Not being on the market, or applying for grad school, myself (but having done both with all the requisite panic), I hereby offer a perspective, or rather a couple of perspectives, in the hope that someone, somewhere, might be able to watch a movie for ten minutes without thinking, "I should revise the opening sentence of my cover letter..."
This year, I'm serving on the Search Committee, and it really is true what they told me when I was on the market: you can never tell what weird shit is going on behind the scenes. It could be that the position you're applying for seems a perfect match to you, but you're a woman and for the last three years they've hired women and they're getting strong pressure to hire a man. Or some similar demographic base-covering. It could be that you're applying from Top Three Research University, and the little liberal arts college that you pant for doesn't believe you could actually be happy teaching there. So, it's flukey (or is it fluky? I'm not going to check).
In my other, non-Renaissance, life I'm a creative writer. I tell my CW students that trying to publish creative work is like playing darts. You throw your dart out there in the form of a submission, and sometimes you hit the target, in which an editor's aesthetic matches up with yours, and then you're golden. Sometimes they just don't line up. And you can increase your chances by doing the writerly equivalent of fledging your dart really well (researching the editors and the aesthetic of the place you're submitting to, maybe), and by practicing, but you're still as likely as not to miss. And with creative publishing, that's just part of the process: you don't take it personally. You throw the dart again, immediately, elsewhere. If you're any good (and often even if you're not), the dart hits a target somewhere.

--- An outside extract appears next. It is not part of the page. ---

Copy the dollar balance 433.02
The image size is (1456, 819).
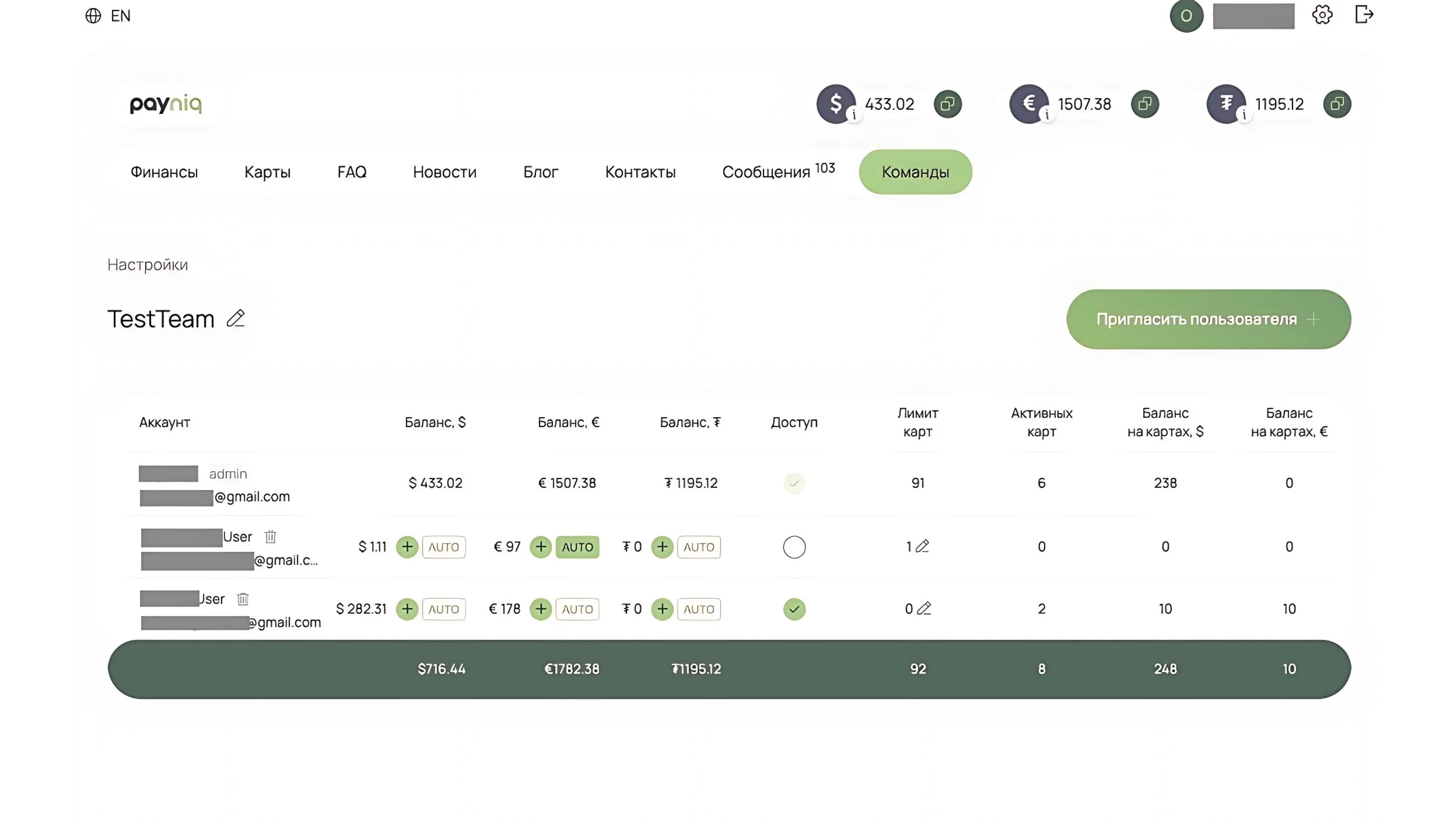point(947,104)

The stakes are higher (and the temptation to take it personally stronger) in applying for jobs, or for grad school (or, for that matter, in academic publishing), but the principle is the same. Fledge your dart the best you can and then let it the hell go. You can research yourself into a swoon, and figure out everything "right" to say to a hiring/ grad institution, but you can't intuit which of ten faculty is going to end up the primary reader on your file. You can't predict whether the guy who opens your envelope will have had the worst day of his life or just got some prize and he's feeling benevolently disposed toward everyone. But throw a bunch of well-considered darts and you're bound to have one hit somewhere.

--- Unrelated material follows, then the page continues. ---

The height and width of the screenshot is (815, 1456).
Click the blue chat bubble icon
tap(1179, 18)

This blog will now return to its regularly scheduled self-doubt.
Portrait of Clara (as a chemist)
2 weeks ago
4 comments:
Thanks for the wisdom so early in the morning--I shall consider it well, esp. the cw stuff. I am working very, very hard on not taking rejection personally. I think I might have achieved this nirvana by the time I die.
deep breath I think I can, I think I can, I think. . .
Thank you. I think I'm going to read and re-read this post about a million times in the next few months.
Here we go.
yes, and yes. yes. you are so right.
"Fledging the dart." That's a phrase I'm going to keep with me for the rest of my life. Partly because this is the first time I've ever heard it, and partly because you're dead on.